I wtedy takiego naukowca należałoby uhonorować Noblem, a nawet dać mu nawet dwie nagrody. Bo przecież nie tym - jakże przedsiębiorczym - bankowcom, którzy tak hojnie przyznawali sobie olbrzymie premie z państwowych dotacji na ratowanie banków.

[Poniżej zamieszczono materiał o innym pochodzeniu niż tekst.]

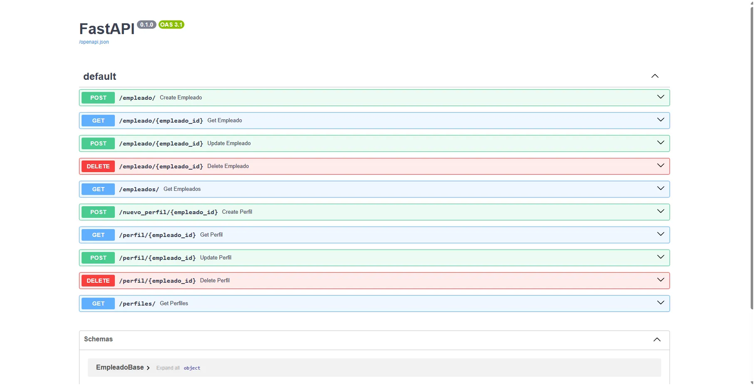
Task: Click POST badge for Update Empleado
Action: pyautogui.click(x=98, y=143)
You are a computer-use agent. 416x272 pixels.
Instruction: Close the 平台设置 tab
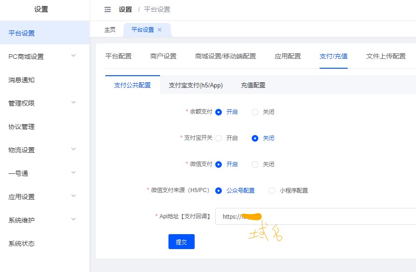160,29
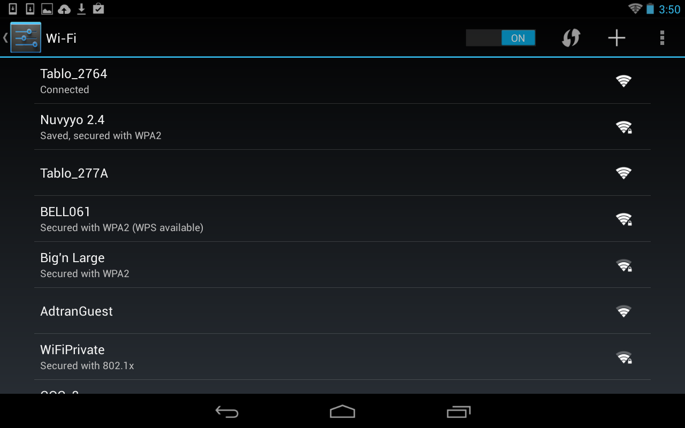Add a network with the plus icon
This screenshot has width=685, height=428.
point(617,38)

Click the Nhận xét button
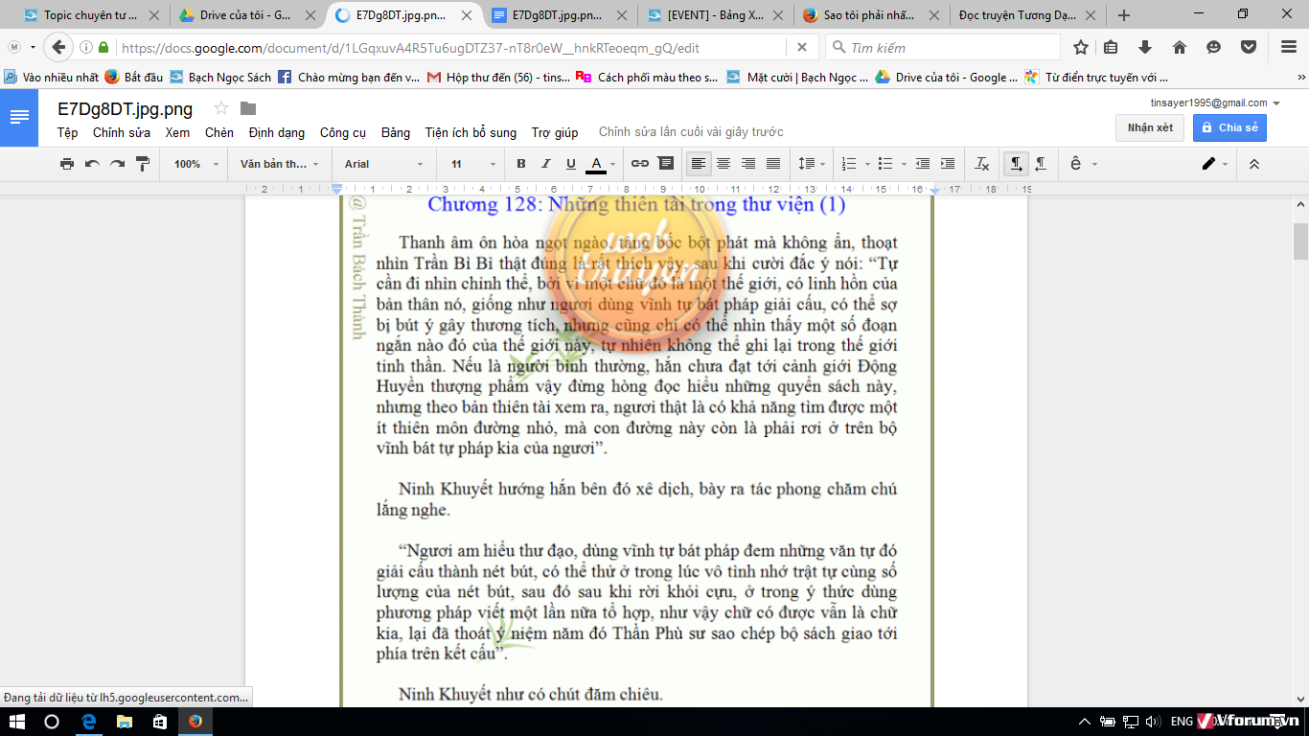pyautogui.click(x=1150, y=127)
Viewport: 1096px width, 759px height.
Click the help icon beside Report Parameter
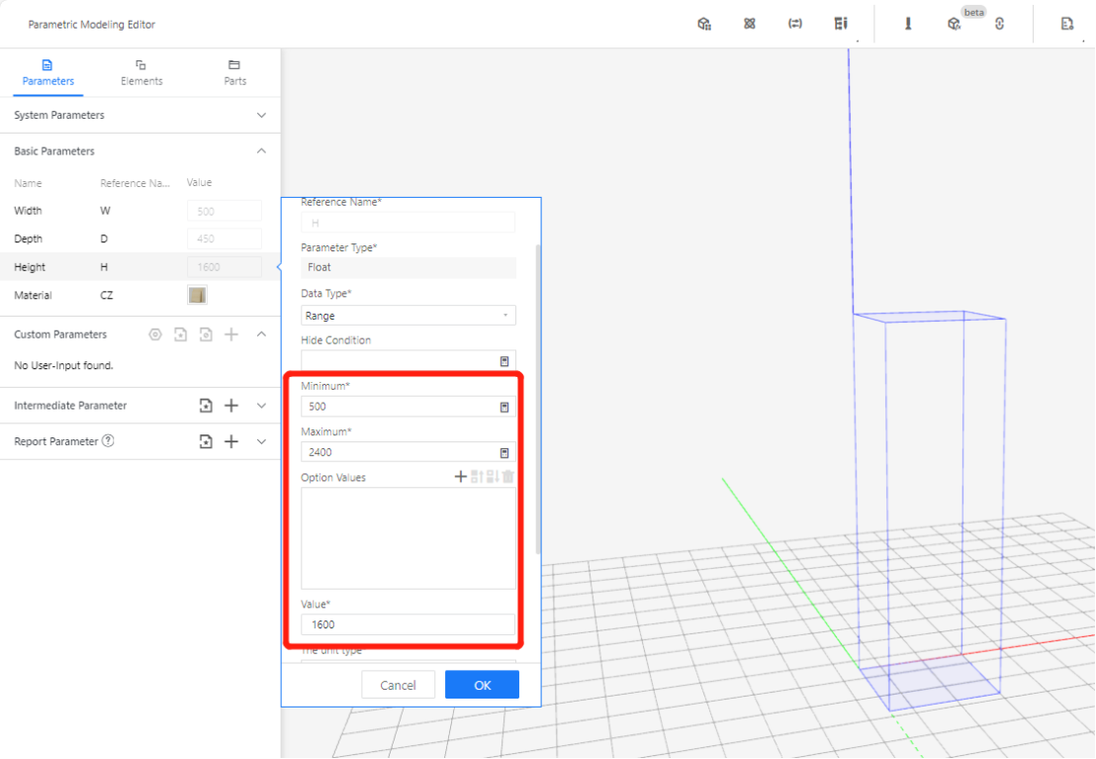109,441
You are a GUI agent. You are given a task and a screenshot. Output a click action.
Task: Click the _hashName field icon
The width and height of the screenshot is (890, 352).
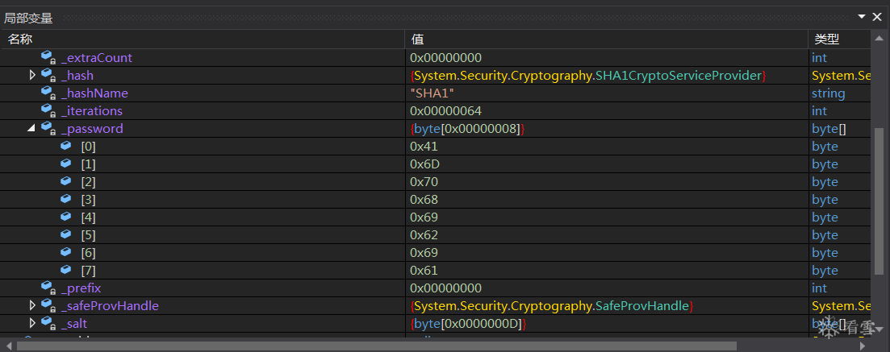(x=48, y=93)
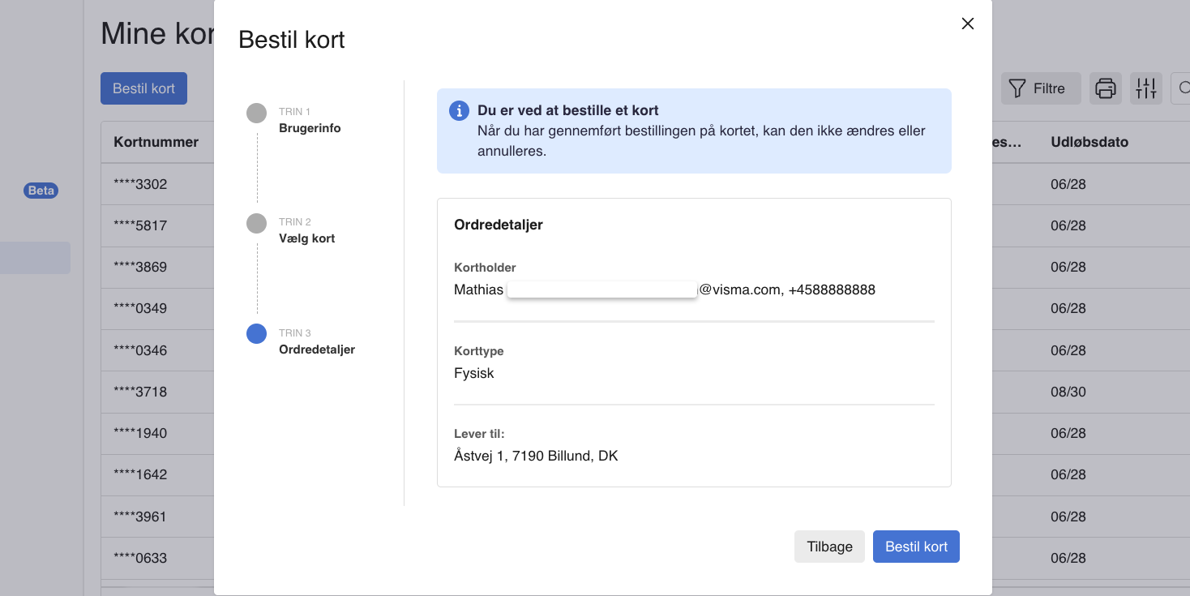1190x596 pixels.
Task: Sort by the Udløbsdato column header
Action: (1089, 142)
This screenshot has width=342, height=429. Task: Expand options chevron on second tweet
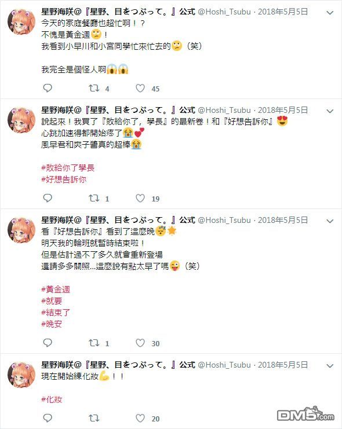click(x=330, y=111)
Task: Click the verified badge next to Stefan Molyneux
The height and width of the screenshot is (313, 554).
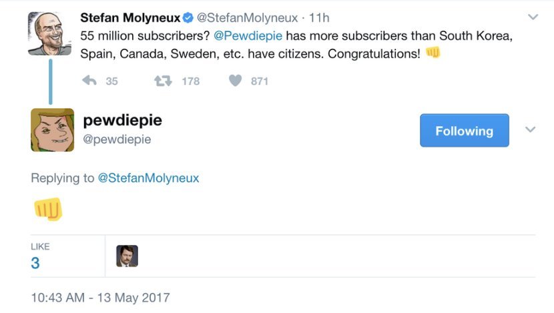Action: coord(189,18)
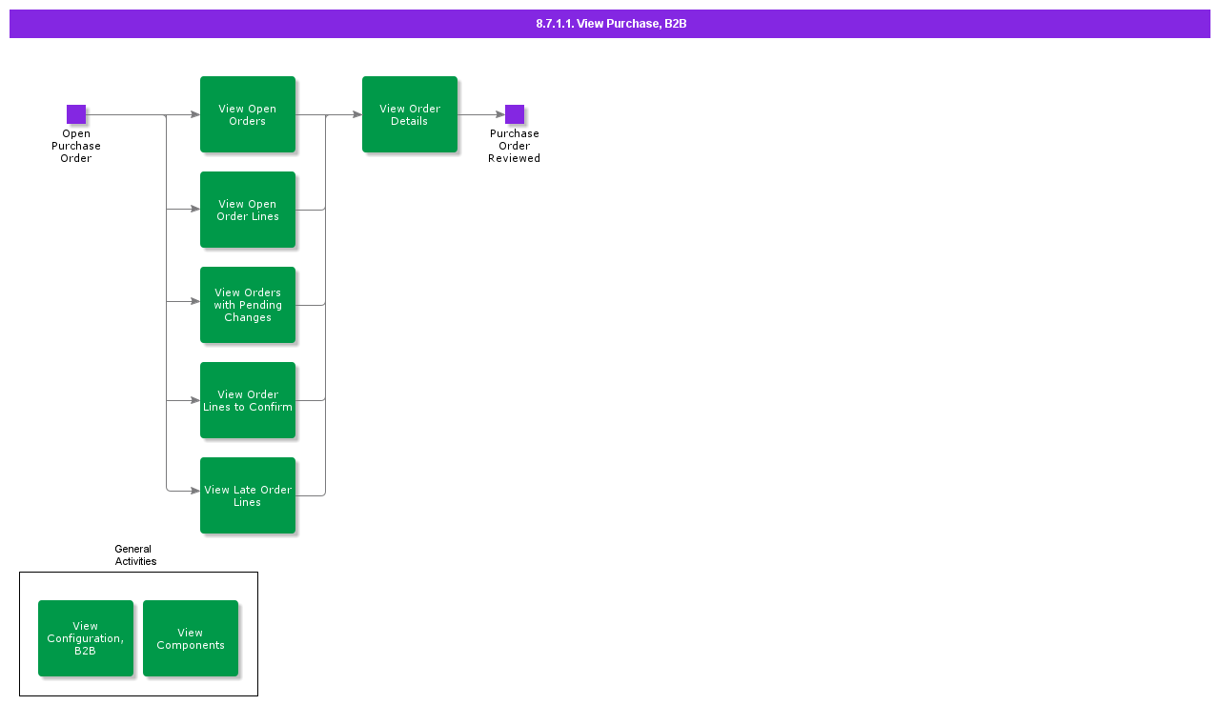Select the View Order Lines to Confirm box
The height and width of the screenshot is (705, 1220).
[x=248, y=400]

Czytaj: Nobel z ekonomii dla Diamonda, Mortensena i Pissaridesa
Tymczasem ekonomiczny Nobel trafił do ekonomistów specjalizujących się w tzw. teorii poszukiwań na rynku. Upraszczając - naukowcy badali, dlaczego na rynku pracy bezrobotny nie może znaleźć pracy, a przedsiębiorca mija się z bezrobotnym, choć chętnie by go zatrudnił.
Nagrodzeni ekonomiści powinni zajrzeć do Polski, bo u nas z pracą bez znajomości raczej ciężko.
Mam nadzieję, że nasz minister od finansów też czasami robi zakupy (a jeśli nie, to niech zapyta żony) i widzi postępującą drożyznę. Ceny żywności coraz bardziej drenują kieszenie Polaków, a z każdej strony słychać zapowiedzi kolejnych podwyżek. Wielka szkoda, że za podnoszeniem cen do europejskich norm nie idzie równie europejskie podnoszenie płac.
Każdemu z nas przydałby się wreszcie indywidualny lub rodzinny wzrost gospodarczy.